The silence hangs between us, broken only by the branch-on-the-window scratch of her pen across her clipboard, by the larger-than-life purr coming from the behemoth curled on my sternum.

"So what do you do about this?" my alter-ego asks.

"I dunno," I say, throwing my orange pillow onto the floor. "Something."

Sarah the Psychiatrist points at me with the end of her pen. "Exactly."

Now I've gone and completely lost myself. But, I'm still game for trusting my subconscious knows what the eff she's talking about. "What do you mean?"

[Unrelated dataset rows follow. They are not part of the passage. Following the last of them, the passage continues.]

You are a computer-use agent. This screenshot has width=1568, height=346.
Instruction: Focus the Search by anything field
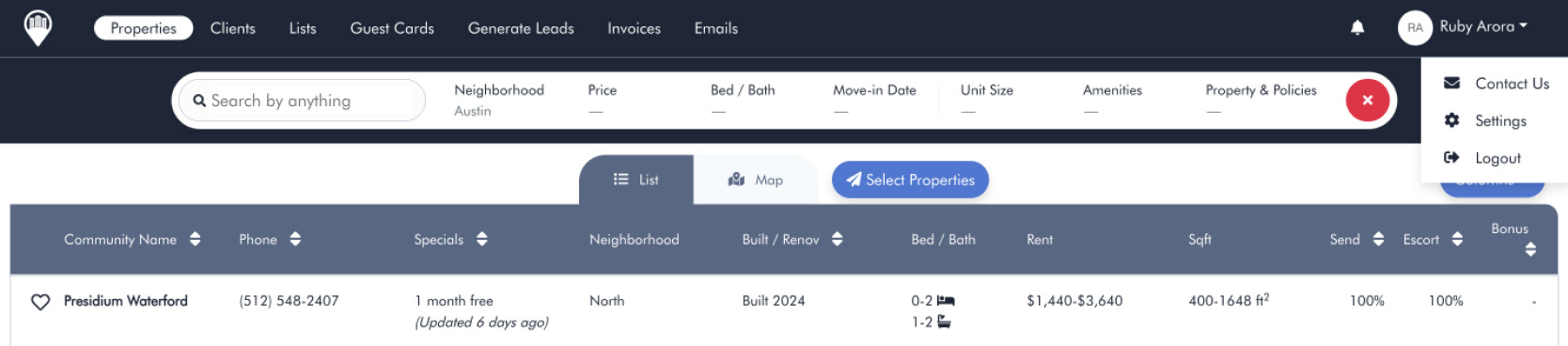pyautogui.click(x=302, y=101)
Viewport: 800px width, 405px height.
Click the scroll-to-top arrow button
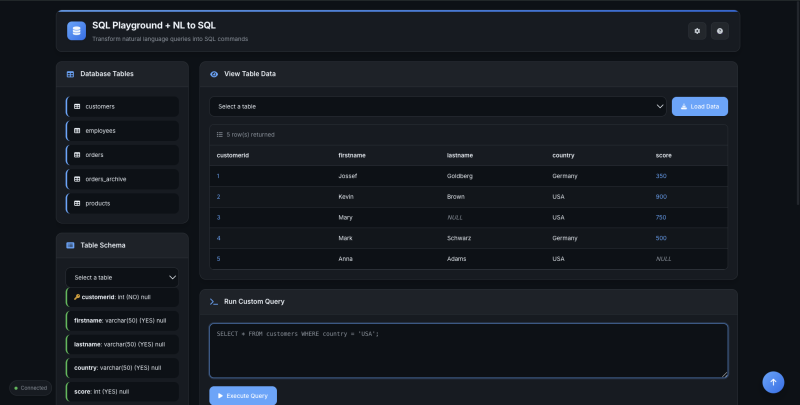772,382
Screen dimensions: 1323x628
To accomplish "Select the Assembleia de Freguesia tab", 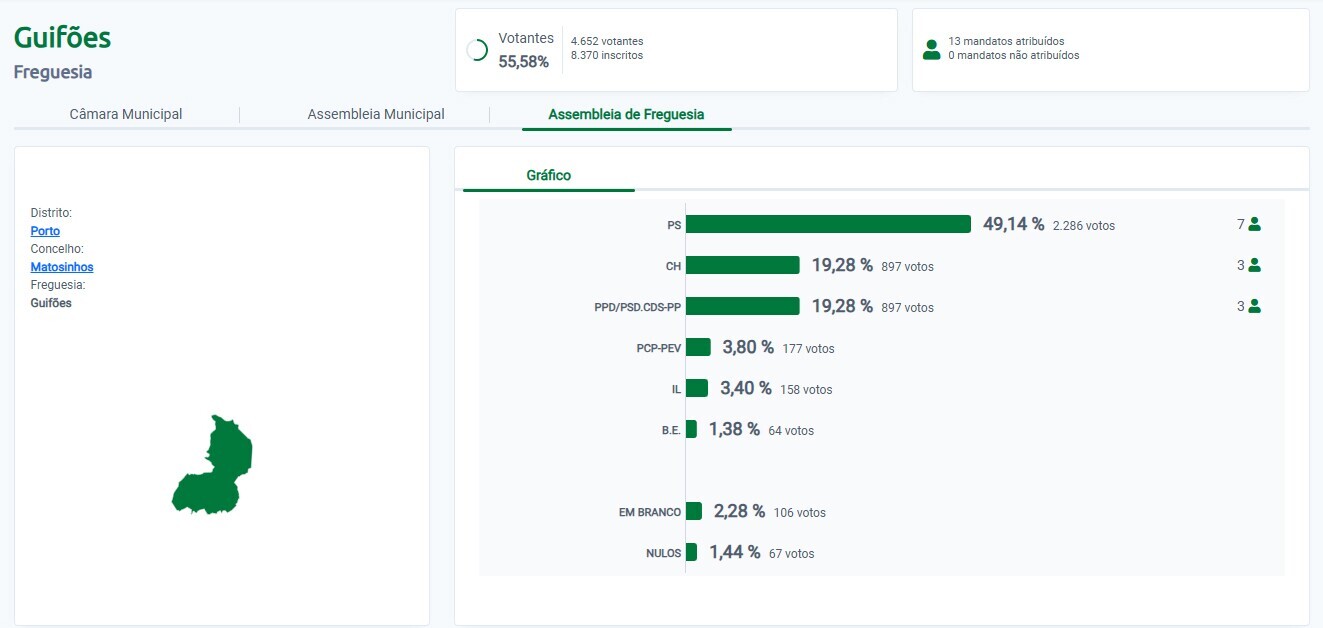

"I mean," the Doctor says, taking off her glasses and slipping the earpiece into the pocket of her lab coat, "that something is exactly what you need to be doing. Something. Anything. It doesn't matter what. Stop thinking and waiting, and do something."

"Oh."

"Yeah. Oh." There's Me again, peeking through that clinical facade. Even in that incarnation I'm not free from sarcasm's squirrely grip. "Anyway," the Shrink says, putting her glasses back on. "We're about out of time for today. I'm glad we had this talk. Same time next week?"

I nod mutely.

"Another thing. You have Major Depressive Disorder. No way around it. So do everyone a favor and take your fucking medicine."

"Aye aye, captain." I shoot myself a thumbs up, and my alter-ego lets herself out through the bedroom door.

"And take your dog for a walk. He's bored." I yell at myself from the living room.

Then. . .well. . .nothing. My inner psychiatrist dissolves back into the white-noise buzz of my subconscious, and I'm still sprawled on the bed, vacuum cleaner forgotten over by the outlet, covered in cats and cat fur. My ugly puppy pokes his nose around the corner, trying to figure out just who in the hell I've been talking to in here.

I slept like a rock.

And today, I did something.

I've had this blog floating around the Web-o-Sphere for a good chunk of time. But I've never done anything with it. Just kept waiting for brilliant inspiration to strike, to come up with the perfect idea that would bring readers flocking to my site.

Well eff that noise. I'm posting. Right here. Right now. And you know what? I'm posting for me. That's right. Me. And I'm gonna post all the weird shit that goes through my head. The bizarre conversations I have with myself. And hey, if someone wants to tag along for the ride, hop on. Because in my head, you never know who or what's gonna pop up.